- _Assignment_: Check each line of the records for "icon"; collect those that have it.

┌──

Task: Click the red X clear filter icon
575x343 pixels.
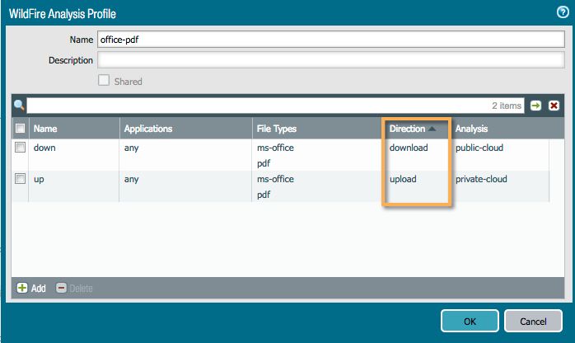Action: coord(554,106)
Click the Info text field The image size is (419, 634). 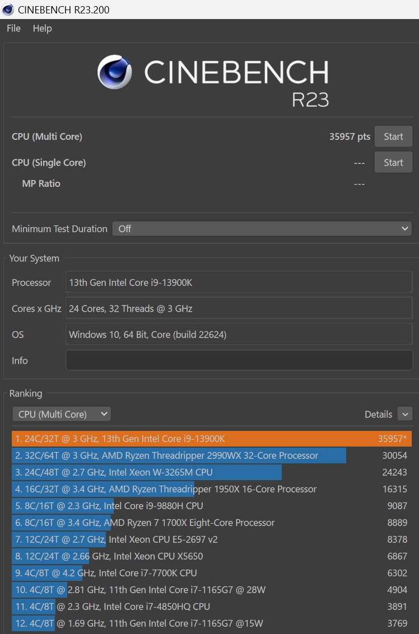pos(239,360)
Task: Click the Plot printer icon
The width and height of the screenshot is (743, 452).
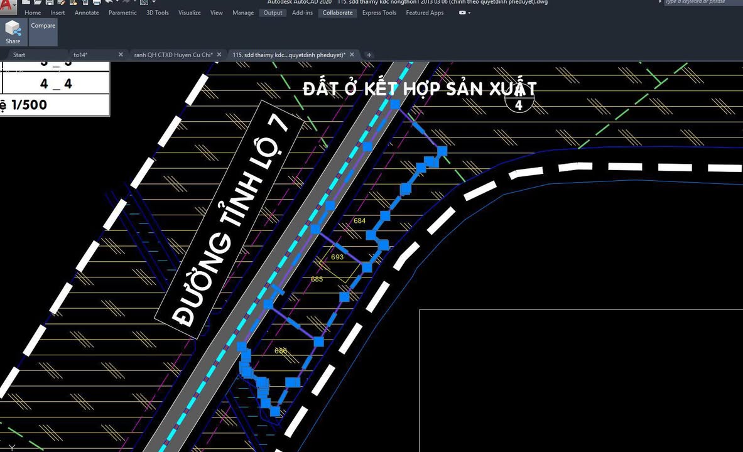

└──

- _Answer space_:
Task: Click the red X clear filter icon
Task: Click the Plot printer icon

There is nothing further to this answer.